Stored data entries:
● ● ● ● ● ● ●

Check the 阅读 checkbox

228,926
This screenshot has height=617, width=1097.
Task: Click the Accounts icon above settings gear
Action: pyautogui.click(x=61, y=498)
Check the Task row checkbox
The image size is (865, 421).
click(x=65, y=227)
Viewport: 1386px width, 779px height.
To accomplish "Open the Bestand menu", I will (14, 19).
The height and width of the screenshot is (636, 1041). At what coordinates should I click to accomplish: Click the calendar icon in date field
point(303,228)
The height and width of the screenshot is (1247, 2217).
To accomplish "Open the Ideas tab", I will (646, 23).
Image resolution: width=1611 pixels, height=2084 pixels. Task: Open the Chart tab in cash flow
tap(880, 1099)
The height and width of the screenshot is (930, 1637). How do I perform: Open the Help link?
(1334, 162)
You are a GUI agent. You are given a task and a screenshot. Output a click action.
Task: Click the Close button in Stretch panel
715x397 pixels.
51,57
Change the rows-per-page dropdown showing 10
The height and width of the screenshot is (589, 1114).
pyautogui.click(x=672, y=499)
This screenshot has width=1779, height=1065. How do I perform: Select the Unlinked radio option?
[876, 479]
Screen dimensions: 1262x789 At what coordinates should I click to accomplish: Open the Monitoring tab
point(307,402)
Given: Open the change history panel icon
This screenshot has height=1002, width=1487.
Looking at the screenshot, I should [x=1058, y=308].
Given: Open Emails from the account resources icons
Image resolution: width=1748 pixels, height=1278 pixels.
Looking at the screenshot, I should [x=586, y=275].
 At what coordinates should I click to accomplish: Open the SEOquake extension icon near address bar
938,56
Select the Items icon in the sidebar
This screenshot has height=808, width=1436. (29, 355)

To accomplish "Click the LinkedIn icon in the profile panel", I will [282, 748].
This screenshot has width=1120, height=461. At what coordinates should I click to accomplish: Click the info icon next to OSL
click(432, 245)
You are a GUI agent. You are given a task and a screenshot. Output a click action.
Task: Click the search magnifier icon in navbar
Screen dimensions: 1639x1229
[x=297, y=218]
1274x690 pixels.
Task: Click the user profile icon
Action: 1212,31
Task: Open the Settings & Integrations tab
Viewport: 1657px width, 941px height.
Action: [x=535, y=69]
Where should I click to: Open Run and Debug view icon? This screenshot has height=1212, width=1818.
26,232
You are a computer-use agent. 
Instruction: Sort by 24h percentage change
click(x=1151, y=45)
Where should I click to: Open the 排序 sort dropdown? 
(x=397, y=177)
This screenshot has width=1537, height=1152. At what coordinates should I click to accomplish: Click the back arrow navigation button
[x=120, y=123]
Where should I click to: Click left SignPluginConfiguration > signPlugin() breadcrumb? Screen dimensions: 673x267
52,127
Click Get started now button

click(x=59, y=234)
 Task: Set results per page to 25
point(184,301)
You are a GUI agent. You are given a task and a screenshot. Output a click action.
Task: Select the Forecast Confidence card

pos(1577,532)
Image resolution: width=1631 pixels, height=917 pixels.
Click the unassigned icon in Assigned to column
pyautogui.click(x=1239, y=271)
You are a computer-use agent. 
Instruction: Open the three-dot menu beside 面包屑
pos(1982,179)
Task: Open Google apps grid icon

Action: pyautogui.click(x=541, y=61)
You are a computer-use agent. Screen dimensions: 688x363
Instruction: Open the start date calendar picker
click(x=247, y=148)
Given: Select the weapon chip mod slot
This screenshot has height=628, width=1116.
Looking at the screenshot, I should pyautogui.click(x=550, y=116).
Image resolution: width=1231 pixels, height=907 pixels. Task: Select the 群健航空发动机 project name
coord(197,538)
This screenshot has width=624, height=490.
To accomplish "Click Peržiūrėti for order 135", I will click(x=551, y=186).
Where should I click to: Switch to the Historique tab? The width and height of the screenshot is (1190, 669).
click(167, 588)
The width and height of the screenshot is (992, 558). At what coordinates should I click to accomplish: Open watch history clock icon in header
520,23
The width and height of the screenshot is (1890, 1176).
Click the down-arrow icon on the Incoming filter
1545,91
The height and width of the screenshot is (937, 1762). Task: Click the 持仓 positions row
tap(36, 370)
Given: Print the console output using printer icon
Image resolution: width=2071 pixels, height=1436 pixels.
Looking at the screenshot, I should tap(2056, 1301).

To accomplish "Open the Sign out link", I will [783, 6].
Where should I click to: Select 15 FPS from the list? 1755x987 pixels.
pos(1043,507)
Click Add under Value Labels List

● ● ● ● ● ● ●

Problem details:
Each line above that contains "will" must be copied out.

Exercise response:
To accomplish "Open the Bestand menu", I will (14, 19).
To accomplish "Open the Ideas tab", I will (646, 23).
To accomplish "Click the LinkedIn icon in the profile panel", I will [282, 748].
To accomplish "Click Peržiūrėti for order 135", I will click(x=551, y=186).
To accomplish "Open the Sign out link", I will [783, 6].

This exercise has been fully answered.